La joven se lo pensó:
—Pues ahora que lo dice... no. Tenían un acento así..., como el de una criada que tuve yo, de pequeña, creo que era sevillana o quizá de Murcia.
—De acuerdo, Ana María, me ha sido usted de gran ayuda. Y ahora, si me disculpan, debo hacer otras gestiones relacionadas con el caso.
Joaquina Vendrell era la madama de una casa de citas de acertadísimo nombre, Las Hijas de Venus, que estaba situada, como tantas otras, en la calle Quintana. Abrió ella misma la puerta e invitó a Víctor a entrar.

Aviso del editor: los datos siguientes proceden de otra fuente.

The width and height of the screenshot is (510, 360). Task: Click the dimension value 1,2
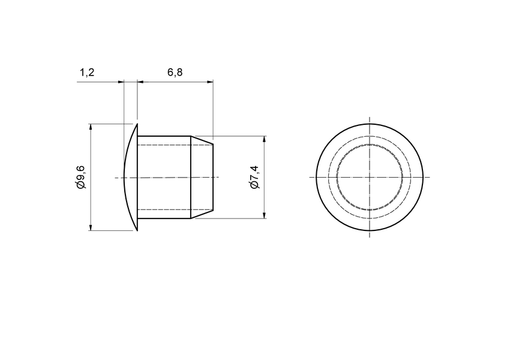[87, 73]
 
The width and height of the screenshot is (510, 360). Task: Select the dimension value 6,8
[175, 73]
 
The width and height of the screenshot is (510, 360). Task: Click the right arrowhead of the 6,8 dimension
[211, 82]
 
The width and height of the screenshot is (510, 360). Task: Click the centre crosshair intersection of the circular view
[370, 177]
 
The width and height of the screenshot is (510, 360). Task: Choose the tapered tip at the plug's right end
[202, 177]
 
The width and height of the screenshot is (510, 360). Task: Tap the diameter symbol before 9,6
[82, 186]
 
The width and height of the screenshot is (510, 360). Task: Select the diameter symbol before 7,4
[254, 186]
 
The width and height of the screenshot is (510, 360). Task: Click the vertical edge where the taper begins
[191, 177]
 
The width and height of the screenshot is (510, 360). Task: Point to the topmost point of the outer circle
[370, 124]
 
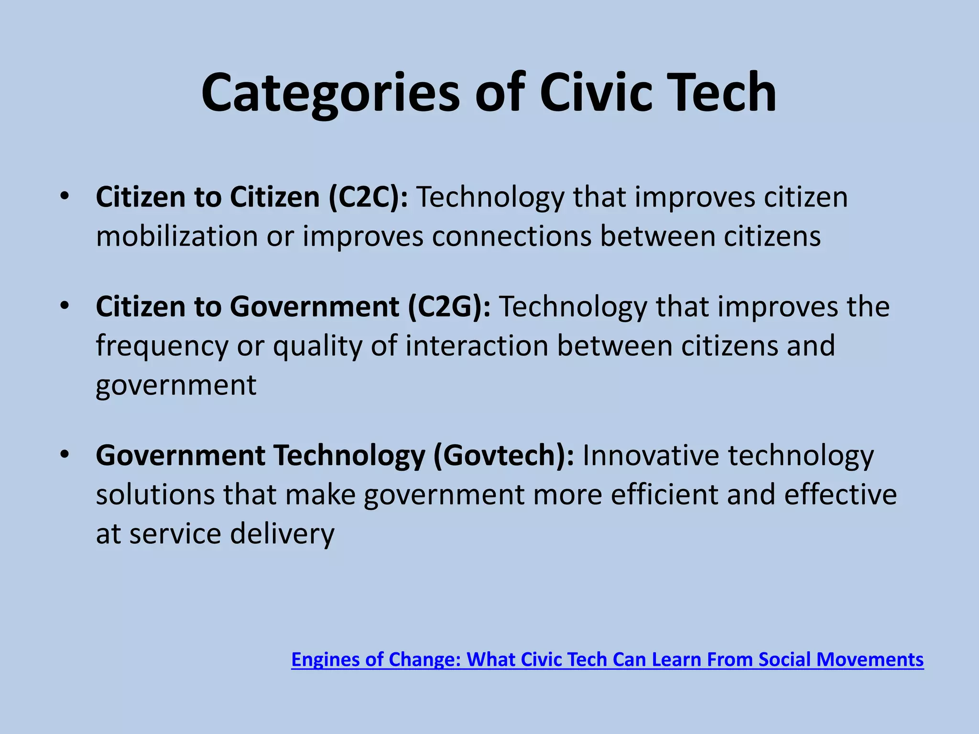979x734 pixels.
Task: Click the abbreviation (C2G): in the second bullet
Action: [449, 306]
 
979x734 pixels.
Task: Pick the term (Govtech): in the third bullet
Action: [503, 455]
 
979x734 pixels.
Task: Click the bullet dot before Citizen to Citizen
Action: [65, 196]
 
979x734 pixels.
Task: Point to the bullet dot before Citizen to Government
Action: [65, 305]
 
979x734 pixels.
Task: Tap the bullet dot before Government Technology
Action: [65, 454]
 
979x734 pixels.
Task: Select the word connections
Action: [511, 236]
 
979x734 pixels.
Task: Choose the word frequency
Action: [162, 346]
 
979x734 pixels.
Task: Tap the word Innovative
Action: [650, 455]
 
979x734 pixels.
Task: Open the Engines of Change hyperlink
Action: [607, 659]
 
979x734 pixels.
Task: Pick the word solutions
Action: [155, 495]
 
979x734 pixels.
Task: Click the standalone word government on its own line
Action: [176, 386]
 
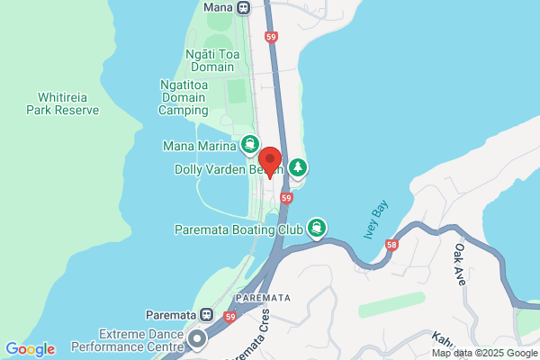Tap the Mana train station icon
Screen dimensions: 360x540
[x=243, y=7]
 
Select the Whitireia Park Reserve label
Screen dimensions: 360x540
[x=68, y=103]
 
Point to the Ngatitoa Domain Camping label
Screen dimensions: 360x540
[x=196, y=97]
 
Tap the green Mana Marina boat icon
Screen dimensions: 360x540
[x=249, y=145]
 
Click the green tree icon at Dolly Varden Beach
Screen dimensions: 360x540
[x=298, y=167]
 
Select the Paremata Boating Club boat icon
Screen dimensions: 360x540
[x=316, y=228]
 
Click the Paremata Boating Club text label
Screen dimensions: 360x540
[x=237, y=229]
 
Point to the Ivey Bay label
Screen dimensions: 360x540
[x=376, y=219]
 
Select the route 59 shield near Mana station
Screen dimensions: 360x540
[x=272, y=37]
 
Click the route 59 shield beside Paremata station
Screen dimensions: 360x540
[x=230, y=317]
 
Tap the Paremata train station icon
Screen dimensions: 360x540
[x=206, y=316]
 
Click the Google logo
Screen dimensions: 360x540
[x=30, y=349]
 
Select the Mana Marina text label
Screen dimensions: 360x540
[x=199, y=145]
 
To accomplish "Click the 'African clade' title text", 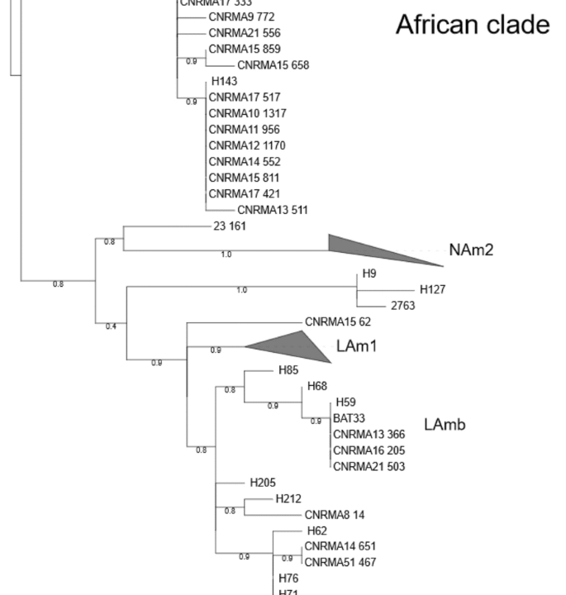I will (472, 25).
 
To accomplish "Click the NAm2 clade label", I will (471, 250).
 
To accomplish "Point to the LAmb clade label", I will (445, 426).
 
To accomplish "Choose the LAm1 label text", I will (356, 346).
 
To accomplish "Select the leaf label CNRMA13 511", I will (272, 210).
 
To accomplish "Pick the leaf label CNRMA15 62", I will (338, 322).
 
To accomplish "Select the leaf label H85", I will (288, 370).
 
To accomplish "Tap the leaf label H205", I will (263, 483).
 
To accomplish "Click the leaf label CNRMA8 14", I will (334, 515).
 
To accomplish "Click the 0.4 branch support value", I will (111, 326).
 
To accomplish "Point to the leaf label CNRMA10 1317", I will (247, 113).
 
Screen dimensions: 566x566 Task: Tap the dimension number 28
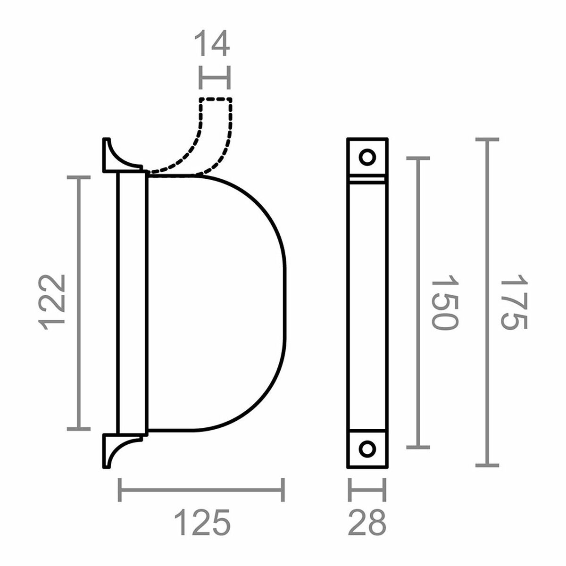point(367,522)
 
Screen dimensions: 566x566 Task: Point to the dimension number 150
point(444,302)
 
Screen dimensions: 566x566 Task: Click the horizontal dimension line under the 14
point(215,78)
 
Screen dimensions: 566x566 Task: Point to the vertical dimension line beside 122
point(79,302)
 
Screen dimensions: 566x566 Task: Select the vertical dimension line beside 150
point(418,302)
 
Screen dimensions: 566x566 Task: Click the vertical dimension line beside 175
point(487,302)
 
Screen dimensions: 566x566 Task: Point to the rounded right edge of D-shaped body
point(284,302)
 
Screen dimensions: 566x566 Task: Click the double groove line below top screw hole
point(367,180)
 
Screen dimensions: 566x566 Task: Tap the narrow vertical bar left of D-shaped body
point(132,302)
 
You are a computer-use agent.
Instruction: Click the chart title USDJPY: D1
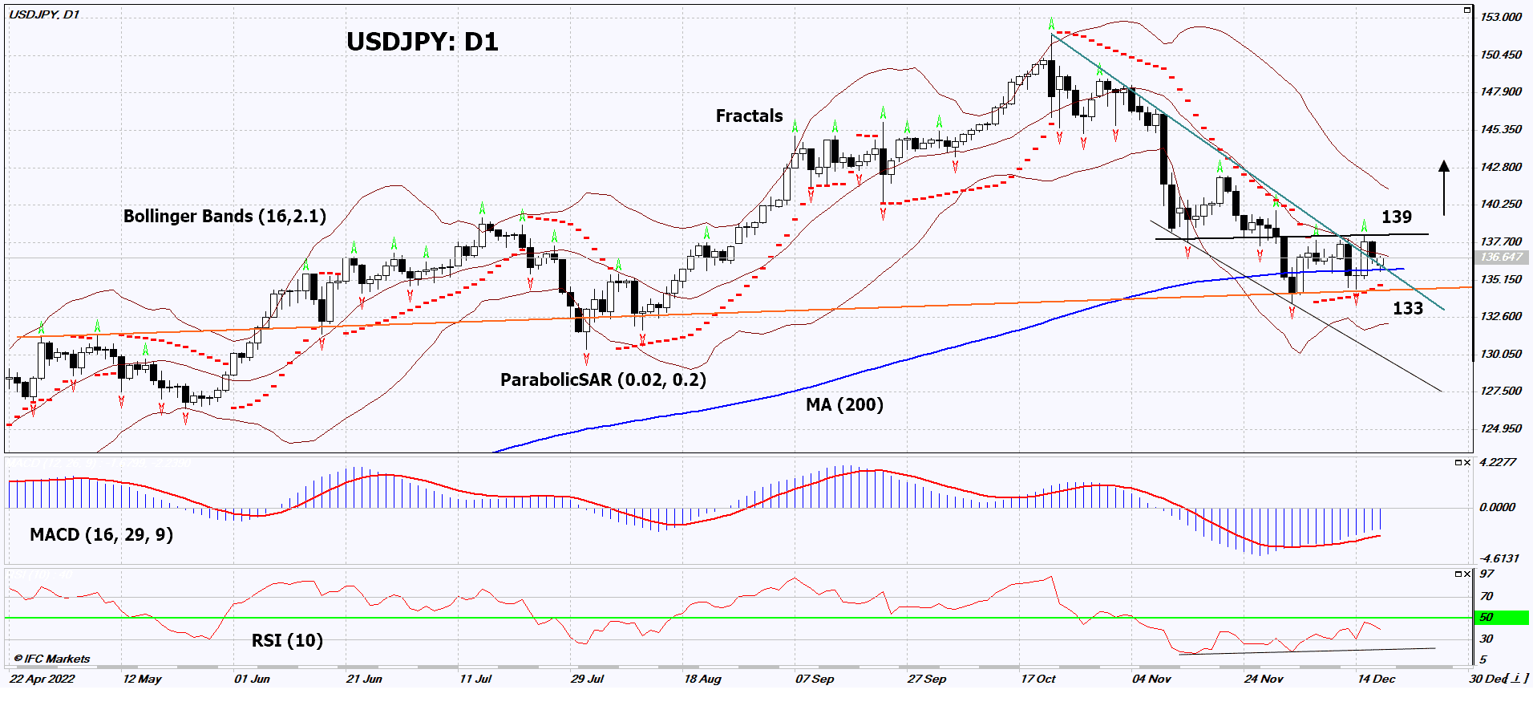click(422, 42)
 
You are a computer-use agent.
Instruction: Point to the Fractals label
click(749, 116)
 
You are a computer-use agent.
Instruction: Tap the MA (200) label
click(844, 405)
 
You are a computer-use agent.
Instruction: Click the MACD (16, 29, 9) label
click(101, 535)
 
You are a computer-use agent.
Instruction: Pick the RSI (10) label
click(287, 641)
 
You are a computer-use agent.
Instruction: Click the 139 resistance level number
click(1396, 217)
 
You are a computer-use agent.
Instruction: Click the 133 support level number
click(1407, 309)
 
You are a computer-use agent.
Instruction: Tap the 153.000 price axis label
click(1500, 17)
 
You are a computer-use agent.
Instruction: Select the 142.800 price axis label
click(1500, 167)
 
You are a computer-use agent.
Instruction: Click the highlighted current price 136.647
click(1500, 258)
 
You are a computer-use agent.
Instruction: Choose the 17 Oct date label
click(1038, 680)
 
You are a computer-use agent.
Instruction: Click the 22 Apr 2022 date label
click(42, 680)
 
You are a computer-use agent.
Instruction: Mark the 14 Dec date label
click(1376, 680)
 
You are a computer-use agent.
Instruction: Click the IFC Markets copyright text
click(53, 659)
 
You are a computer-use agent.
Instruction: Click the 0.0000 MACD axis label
click(1497, 507)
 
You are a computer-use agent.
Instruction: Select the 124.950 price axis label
click(1500, 428)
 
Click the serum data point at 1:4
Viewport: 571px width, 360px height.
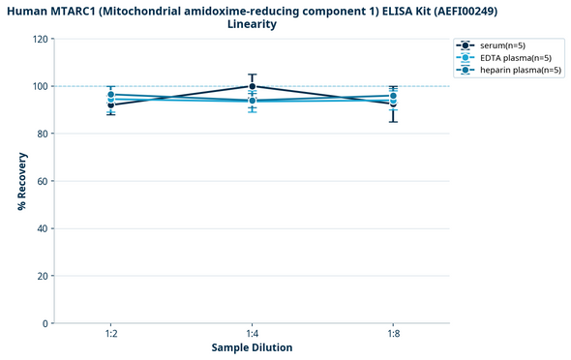pos(252,86)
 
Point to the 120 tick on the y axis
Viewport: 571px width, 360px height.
pos(40,39)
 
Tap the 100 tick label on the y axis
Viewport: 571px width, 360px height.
pos(40,86)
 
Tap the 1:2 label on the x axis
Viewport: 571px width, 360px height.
pos(112,334)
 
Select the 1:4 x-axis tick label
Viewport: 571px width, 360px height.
pos(252,334)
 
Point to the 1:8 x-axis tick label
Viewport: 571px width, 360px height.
pos(391,334)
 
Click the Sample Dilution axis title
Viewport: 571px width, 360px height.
pos(252,347)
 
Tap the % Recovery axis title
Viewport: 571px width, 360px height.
pos(20,181)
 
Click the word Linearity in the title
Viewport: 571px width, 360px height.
pos(252,24)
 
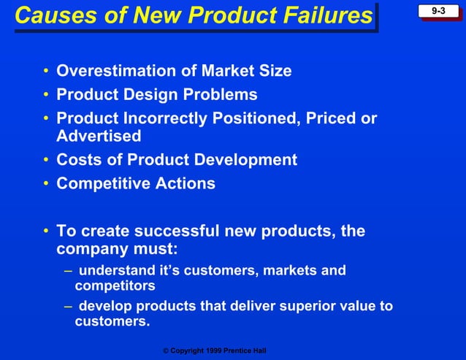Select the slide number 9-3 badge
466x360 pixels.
click(438, 11)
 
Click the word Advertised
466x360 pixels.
click(99, 136)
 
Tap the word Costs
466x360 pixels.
click(80, 160)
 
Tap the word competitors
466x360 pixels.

De inmediato lo acomodó en un salón demasiado recargado, atestado de sillones y con asientos de cuero rellenos de plumas como los que usaban los árabes de los cuentos que Víctor leyera de pequeño. Sentado en uno de ellos, y luchando por no caerse, el detective acertó a preguntar por doña Joaquina, a lo que aquella añosa alcahueta contestó:
—Soy yo, guapo. Tranquilo, que estás en las mejores manos de Barcelona para encontrar el placer, te guste lo que te guste.
Llevaba un vestido ajustado en la cintura, negro, y el pelo bien recogido en un peinado bastante recargado. Iba discretamente maquillada. Parecía haber recibido una buena educación por su porte y maneras. Había sido guapa de joven, no cabía duda.
—No, no —dijo él—. No quiero ver a las chicas.
—¡Cómo! No me digas que un buen mozo, tan guapo como tú, nos ha salido «rarito»...
—No—continuó mientras sacaba su placa—. Sólo quiero hacerle unas preguntas.
—¡Acabáramos! Ya pagué la semana pasada.
Víctor hizo oídos sordos a aquel inquietante comentario Y dijo:
—Perdone, pero no es ni mucho menos mi intención importunarla. Mire, investigo un secuestro. He venido de Madrid exclusivamente para ello. El tiempo corre en nuestra contra, porque el secuestrado está como ido. Quiero capturar a los secuestradores y considero que usted podría ayudarme.
—Usted dirá. Por cierto, ¿quiere tomar alguna cosa?
—No, gracias, Joaquina. Se trata de un cliente suyo: don Gerardo Borras.